ALBUQUERQUE, N.M. (AP) — A state district judge cleared the way Tuesday for hundreds of patients to be re-authorized to participate in New Mexico’s medical marijuana program.
The ruling stemmed from a challenge of a mandate issued in September and a subsequent emergency rule adopted by the state health department just weeks later that placed additional requirements on some patients with medical marijuana cards from other states.
Ultra Health, the state's largest cannabis company, asked the court to step in. It argued that the agency overstepped the intention of the state Legislature and created more hurdles for patients seeking to gain reciprocal admission into the New Mexico program.

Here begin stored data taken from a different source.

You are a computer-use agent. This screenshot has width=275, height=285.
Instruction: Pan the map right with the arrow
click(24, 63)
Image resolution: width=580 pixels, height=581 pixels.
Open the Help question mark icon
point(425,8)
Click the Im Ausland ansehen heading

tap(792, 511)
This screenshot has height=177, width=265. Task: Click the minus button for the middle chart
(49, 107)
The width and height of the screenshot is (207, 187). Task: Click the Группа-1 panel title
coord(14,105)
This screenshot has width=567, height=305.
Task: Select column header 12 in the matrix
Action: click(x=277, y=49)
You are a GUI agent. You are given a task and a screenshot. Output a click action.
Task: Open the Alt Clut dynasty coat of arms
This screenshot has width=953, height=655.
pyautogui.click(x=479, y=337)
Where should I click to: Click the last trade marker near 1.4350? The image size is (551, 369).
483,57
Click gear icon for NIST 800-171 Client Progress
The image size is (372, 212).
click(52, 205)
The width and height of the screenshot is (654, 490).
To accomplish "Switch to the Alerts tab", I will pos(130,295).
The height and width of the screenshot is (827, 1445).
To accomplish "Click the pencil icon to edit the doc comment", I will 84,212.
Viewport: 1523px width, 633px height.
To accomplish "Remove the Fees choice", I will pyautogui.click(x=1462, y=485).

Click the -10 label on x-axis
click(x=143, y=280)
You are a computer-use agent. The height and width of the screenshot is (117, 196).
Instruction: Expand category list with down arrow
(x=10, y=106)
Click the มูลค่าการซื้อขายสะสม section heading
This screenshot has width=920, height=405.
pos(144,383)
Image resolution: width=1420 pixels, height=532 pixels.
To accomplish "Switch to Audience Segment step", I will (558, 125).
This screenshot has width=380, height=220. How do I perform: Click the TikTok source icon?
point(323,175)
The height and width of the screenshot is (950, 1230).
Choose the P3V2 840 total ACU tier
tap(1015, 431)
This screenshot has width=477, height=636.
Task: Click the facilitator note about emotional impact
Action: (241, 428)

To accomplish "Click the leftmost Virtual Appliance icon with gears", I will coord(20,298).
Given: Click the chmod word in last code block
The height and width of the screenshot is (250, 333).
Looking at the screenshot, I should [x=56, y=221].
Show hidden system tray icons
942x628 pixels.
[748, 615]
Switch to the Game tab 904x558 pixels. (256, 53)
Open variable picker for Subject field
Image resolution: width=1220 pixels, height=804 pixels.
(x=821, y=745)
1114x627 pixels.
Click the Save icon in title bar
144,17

Judge Matthew Wilson said the agency's justification for adopting the emergency rule in early October was inadequate and therefore unenforceable. He wrote that neither statutes nor existing rules required that a patient's government issued identification and medical cannabis card be issued by the same jurisdiction where the person lives.
Health department spokesman David Morgan said the agency is complying with the ruling and that all 323 people affected by the decision will once again be able to buy from licensed cannabis providers in the state.
Tiffany Wittkofsky, a patient advocate, said the ruling is crucial for some of the people she works with, especially cancer patients who don't have time to wait for additional approvals.
“It's important to patients who were already part of the program and got it taken away and patients who are in need of access. This was their only hope,” she said.
Patient enrollment has surged in New Mexico’s medical marijuana program for health ailments such as cancer, chronic pain and post-traumatic stress disorder, with a 27% jump in participation since September 2019. Active patients now number more than 98,500, and there are about 1,700 reciprocal participants.
Industry experts have predicted that the program will support more than 105,000 patients and reciprocal participants by the end of the year.
Ultra Health has said that the coronavirus pandemic has exacerbated a medical cannabis shortage in New Mexico and that supplies and purchase limits have kept prices high, in effect limiting the program's growth.
The company has been pushing to lift what it considers arbitrary limits on cultivation. Ultra Health CEO Duke Rodriguez also has pointed to more cultivation as a path to developing the infrastructure that would be needed if the state were to legalize marijuana for recreational uses.
Gov. Michelle Lujan Grisham and fellow Democratic lawmakers have said legalization could help diversify New Mexico’s economy and generate tens of millions of dollars in annual tax revenue. The issue likely will be brought up again during the next legislative session in January.